Progress spacecraft M-63, serial number 363, also designated Progress 28P, has been launched by the Russian Federal Space Agency on a mission to resupply the International Space Station. Liftoff, atop a Soyuz-U carrier rocket occurred at 13:02 GMT, from Area 1/5 at the Baikonur Cosmodrome in Kazakhstan.
The spacecraft will dock with the space station on Thursday, a few hours ahead of the scheduled launch of Space Shuttle Atlantis on STS-122, with the Columbus module, a new laboratory which will enhance the outpost's research capabilities.

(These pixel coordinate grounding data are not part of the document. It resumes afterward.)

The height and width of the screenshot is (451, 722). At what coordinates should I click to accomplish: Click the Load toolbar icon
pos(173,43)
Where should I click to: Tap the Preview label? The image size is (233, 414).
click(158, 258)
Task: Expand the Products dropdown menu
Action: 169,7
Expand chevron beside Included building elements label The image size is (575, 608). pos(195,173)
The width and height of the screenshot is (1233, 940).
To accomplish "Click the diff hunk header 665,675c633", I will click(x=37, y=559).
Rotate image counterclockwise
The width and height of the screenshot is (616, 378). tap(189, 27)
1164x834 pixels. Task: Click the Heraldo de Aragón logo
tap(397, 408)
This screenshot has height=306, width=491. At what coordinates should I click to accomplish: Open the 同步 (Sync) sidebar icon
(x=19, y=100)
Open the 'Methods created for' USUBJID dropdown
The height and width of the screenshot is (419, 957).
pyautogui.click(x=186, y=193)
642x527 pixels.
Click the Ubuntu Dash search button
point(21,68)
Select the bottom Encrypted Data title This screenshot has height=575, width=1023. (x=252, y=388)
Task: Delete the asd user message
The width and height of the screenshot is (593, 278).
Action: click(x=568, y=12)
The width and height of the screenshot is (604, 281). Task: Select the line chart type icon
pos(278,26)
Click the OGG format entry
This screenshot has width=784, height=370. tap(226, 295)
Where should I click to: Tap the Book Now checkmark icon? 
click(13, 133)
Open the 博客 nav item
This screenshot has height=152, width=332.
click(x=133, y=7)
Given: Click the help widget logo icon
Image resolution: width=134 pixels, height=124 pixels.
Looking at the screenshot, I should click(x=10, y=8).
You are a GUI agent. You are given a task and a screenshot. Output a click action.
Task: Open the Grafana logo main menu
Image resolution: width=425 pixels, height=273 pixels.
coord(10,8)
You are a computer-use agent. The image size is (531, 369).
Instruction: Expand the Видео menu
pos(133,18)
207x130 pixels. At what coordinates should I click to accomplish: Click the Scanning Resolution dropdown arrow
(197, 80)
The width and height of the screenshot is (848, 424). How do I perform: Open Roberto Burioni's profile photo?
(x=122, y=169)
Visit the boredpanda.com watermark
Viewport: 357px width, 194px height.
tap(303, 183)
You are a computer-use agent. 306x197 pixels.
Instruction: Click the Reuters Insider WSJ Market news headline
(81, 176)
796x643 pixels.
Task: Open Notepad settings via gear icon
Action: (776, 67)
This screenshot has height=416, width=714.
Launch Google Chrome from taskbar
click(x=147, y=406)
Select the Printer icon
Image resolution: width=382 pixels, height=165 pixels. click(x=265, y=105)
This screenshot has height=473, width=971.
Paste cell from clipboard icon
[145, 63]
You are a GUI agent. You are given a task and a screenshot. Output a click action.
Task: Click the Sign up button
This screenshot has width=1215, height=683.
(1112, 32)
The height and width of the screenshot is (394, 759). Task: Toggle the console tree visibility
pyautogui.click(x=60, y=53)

The Progress spacecraft is used to deliver supplies and experiments to the station. Typically four or five are launched each year, with the two most recently launched remaining on station, the oldest being undocked and de-orbited shortly before the arrival of a new one. However in this case, owing to the imminent Space Shuttle launch, there is currently no Progress spacecraft at the ISS, following the undocking of Progress M-62 yesterday.
Progress spacecraft, which are loose analogues of the Soyuz spacecraft, have been used as resupply craft in space station programmes since Salyut 6. Progress M-63 is the 28th Progress spacecraft to fly as part of the ISS programme.
This is the fourth orbital launch of 2008, and the second for Russia.